◆ **BRIEF**: Find the line containing "Click the Bul ve Seç magnifier icon", then print it and each following line through the end of the records, exactly and with nothing added; leave out any pictures.

◆ **WORKING DATA**:
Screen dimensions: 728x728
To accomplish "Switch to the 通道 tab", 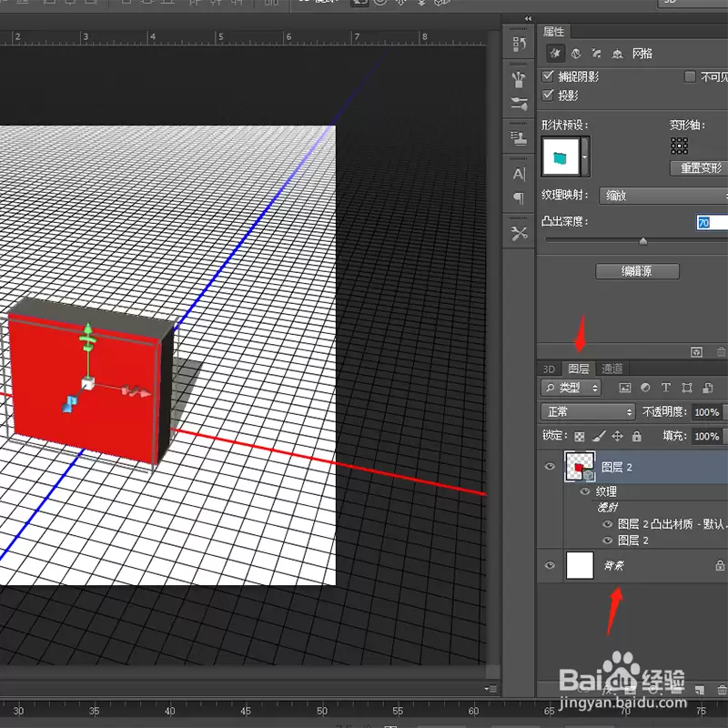I will tap(612, 369).
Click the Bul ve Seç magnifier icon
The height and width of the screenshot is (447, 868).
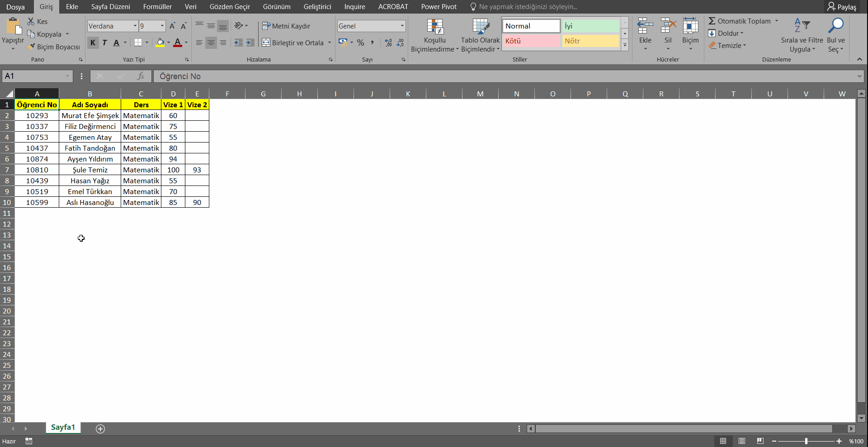point(835,26)
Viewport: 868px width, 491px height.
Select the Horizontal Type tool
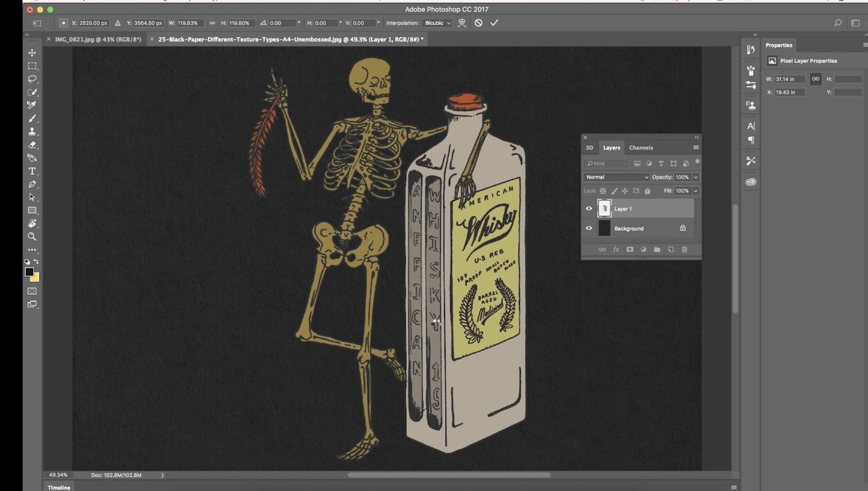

◆ **WRITTEN SOLUTION**:
Click the Bul ve Seç magnifier icon
The height and width of the screenshot is (447, 868).
point(835,26)
Viewport: 868px width, 491px height.
Select the Horizontal Type tool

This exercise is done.